> _GIVEN RECORDS_
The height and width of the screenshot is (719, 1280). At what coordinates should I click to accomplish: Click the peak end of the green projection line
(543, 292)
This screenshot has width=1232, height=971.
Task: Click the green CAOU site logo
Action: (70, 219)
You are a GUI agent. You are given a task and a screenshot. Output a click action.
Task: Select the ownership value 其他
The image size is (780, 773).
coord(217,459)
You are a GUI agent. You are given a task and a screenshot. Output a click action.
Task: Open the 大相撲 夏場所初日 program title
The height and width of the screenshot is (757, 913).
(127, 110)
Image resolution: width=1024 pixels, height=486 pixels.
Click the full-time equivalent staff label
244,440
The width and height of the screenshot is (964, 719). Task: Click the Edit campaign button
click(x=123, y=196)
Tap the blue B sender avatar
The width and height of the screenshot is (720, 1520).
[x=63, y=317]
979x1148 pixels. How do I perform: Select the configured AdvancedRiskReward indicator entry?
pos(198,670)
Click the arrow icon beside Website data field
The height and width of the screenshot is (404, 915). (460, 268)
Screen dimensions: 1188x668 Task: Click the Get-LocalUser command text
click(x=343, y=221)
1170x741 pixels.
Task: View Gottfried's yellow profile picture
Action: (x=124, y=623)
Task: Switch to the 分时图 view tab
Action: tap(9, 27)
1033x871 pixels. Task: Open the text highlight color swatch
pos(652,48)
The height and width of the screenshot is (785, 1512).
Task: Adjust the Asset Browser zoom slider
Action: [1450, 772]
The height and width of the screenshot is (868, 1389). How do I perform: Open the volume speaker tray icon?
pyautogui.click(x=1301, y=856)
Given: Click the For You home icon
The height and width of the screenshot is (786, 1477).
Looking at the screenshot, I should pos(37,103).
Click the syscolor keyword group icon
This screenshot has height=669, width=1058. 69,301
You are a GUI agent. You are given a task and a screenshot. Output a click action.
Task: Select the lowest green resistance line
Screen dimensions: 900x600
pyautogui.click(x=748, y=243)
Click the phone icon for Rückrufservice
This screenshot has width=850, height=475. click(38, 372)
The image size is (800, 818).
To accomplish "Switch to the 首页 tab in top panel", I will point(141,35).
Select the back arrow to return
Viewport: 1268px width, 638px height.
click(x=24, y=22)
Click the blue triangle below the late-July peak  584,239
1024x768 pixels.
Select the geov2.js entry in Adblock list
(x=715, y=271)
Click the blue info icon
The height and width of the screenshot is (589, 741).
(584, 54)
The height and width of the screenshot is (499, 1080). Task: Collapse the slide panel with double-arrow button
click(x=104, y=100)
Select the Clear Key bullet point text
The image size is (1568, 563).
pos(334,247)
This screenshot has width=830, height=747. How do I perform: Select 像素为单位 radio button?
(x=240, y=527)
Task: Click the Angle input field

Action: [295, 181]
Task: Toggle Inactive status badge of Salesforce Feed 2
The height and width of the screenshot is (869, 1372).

> _ABOUT THIS EXERCISE_
If a line in the entries above contains "point", report it.

> _RESULT OF THE EXERCISE_
To accomplish "Switch to the 首页 tab in top panel", I will point(141,35).
Select the Clear Key bullet point text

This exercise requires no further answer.